In absence of negative triadic interactions, when all regulatory interactions are positive, the dynamics always reaches a stationary point independent of time. In Fig. 6a we show a typical time-series for R(t) where it is apparent that R reaches a stationary limit R(t) = R, where R is independent of time. Moreover in Fig. 6b we also display the dependence of this stationary state with p, i.e., R = R(p). The agreement between theoretical predictions and results of numerical simulations is excellent.
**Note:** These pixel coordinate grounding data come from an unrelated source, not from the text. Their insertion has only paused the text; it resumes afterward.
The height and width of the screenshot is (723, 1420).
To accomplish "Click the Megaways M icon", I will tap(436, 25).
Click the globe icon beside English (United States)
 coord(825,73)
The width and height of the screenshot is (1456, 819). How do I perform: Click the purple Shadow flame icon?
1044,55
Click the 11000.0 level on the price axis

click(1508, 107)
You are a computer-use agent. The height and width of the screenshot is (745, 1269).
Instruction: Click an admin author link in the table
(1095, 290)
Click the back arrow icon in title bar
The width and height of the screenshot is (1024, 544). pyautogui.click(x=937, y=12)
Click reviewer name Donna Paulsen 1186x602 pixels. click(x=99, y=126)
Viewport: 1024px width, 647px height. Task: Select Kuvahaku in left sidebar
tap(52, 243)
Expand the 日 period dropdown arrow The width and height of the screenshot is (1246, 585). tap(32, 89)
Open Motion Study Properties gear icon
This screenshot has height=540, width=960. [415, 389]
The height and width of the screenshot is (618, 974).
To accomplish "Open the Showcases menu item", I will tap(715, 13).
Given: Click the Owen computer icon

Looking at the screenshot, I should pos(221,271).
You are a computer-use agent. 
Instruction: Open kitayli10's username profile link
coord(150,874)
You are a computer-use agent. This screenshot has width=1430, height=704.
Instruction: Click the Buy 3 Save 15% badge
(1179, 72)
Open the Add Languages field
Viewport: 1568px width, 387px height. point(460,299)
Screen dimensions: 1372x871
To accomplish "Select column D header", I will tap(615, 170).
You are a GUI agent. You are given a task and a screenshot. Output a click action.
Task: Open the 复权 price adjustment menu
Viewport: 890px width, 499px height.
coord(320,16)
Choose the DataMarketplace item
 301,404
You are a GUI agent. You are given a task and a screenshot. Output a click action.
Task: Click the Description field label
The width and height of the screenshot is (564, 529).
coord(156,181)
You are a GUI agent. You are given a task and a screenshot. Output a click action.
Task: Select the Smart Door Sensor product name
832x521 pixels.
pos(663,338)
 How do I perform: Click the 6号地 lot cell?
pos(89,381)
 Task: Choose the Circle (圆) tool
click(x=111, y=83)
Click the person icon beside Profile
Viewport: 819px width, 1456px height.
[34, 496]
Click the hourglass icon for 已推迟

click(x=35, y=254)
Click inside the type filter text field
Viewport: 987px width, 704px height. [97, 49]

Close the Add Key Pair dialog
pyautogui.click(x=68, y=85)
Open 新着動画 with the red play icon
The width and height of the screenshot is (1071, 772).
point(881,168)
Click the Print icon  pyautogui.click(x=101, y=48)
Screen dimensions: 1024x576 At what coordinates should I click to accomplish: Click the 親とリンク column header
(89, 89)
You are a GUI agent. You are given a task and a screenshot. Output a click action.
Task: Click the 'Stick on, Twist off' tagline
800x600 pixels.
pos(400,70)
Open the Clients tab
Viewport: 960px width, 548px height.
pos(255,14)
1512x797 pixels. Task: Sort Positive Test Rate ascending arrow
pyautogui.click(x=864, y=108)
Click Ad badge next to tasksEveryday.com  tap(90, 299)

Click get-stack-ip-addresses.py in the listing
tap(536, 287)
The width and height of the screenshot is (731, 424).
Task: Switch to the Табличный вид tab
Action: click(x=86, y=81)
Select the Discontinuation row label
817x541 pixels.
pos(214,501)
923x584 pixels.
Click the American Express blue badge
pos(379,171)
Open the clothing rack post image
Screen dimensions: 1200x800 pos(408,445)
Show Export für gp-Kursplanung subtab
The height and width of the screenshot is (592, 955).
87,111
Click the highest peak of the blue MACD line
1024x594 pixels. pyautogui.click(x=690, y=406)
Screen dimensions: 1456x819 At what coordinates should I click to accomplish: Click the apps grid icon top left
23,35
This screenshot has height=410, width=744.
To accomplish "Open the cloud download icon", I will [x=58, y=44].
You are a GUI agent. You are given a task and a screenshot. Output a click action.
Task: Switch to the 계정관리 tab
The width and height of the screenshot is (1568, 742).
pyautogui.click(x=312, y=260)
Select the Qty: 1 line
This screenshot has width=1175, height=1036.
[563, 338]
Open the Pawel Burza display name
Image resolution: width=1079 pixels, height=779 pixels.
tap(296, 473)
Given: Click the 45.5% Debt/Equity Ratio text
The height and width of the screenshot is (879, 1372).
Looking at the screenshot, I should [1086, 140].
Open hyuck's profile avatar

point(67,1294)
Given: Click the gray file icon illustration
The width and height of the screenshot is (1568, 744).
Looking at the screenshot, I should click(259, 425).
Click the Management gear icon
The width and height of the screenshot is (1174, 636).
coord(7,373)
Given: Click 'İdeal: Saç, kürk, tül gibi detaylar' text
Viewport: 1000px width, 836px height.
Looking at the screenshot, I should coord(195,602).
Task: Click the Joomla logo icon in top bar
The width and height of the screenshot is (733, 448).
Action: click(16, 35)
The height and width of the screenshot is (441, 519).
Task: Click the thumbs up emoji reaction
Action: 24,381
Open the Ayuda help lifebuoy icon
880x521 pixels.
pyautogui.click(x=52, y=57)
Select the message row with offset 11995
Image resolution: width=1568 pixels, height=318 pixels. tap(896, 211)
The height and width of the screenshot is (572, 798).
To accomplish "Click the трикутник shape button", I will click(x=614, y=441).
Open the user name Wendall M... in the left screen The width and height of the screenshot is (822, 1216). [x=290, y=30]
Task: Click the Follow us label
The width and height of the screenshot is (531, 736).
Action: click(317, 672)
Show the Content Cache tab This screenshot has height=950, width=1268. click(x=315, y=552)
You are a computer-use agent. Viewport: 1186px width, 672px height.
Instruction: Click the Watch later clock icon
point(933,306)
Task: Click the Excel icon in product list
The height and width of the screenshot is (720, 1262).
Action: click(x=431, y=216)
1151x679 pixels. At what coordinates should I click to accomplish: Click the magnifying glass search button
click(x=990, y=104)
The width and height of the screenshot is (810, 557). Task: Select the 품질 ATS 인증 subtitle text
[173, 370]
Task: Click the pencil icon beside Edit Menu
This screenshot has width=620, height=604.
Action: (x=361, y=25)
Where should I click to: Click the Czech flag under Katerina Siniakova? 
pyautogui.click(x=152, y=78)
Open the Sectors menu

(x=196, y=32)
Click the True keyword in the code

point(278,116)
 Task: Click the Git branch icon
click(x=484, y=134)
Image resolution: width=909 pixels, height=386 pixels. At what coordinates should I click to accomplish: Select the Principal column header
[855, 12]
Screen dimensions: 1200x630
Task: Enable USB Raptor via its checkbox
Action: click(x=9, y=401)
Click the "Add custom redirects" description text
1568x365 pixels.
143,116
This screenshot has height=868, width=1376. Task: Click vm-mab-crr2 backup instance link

Interestingly, the order parameter R displays a discontinuous hybrid phase transition as a function of p showing that positive triadic interactions induce discontinuous hybrid percolation in higher-order networks (see Fig. 6 and the SI for the analytical derivation of this result).

In order to exclude that the observed chaotic behavior of triadic percolation is an artefact of the particular choice of the dynamics, we consider also a version of the model with time-delayed regulatory interactions, where each regulatory link is assigned a time delay τ and Step 2 of triadic percolation is replaced by:

• Step 2′. Given the set of all active nodes obtained in Step 1, each structural link is deactivated:

1. (a)

if none of its positive regulators is active at time at t − τ;

2. (b)

if at least one of its negative regulators is active at time t − τ;

3. (c)

if the structural link is not deactivated according the conditions (a) and (b), it can still be deactivated by stochastic events which occur with probability q = 1 − p.

We consider two models of triadic percolation with time delay which depend on the choice of the probability distribution for time delays of regulatory links (see the illustration of the models in Fig. 7):

• [Model 1] each structural link is regulated by regulatory links associated to the same time delay τ, with the time delay τ being drawn from the distribution $$\tilde{p}(\tau )$$;

• [Model 2] each regulatory link is associated to a time delay drawn independently from the distribution $$\tilde{p}(\tau )$$.

Note that both models reduce to triadic percolation without delays when $$\tilde{p}(\tau )={\delta }_{\tau,1}$$ where δx,y indicates the Kronecker delta. Interestingly both models lead to a route to chaos also in presence of a non-trivial distribution of time delays, although the universality class might be different from the one of the logistic map (see Fig. 7). This finding demonstrates that the route to chaos observed in triadic percolation is a robust feature of the triadic-percolation model. Finally we note that triadic percolation might be suitably generalized also to node percolation leading also in this case to a route to chaos for the order parameter R (see SI and Supplementary Fig. 13 for details about this generalization of triadic percolation).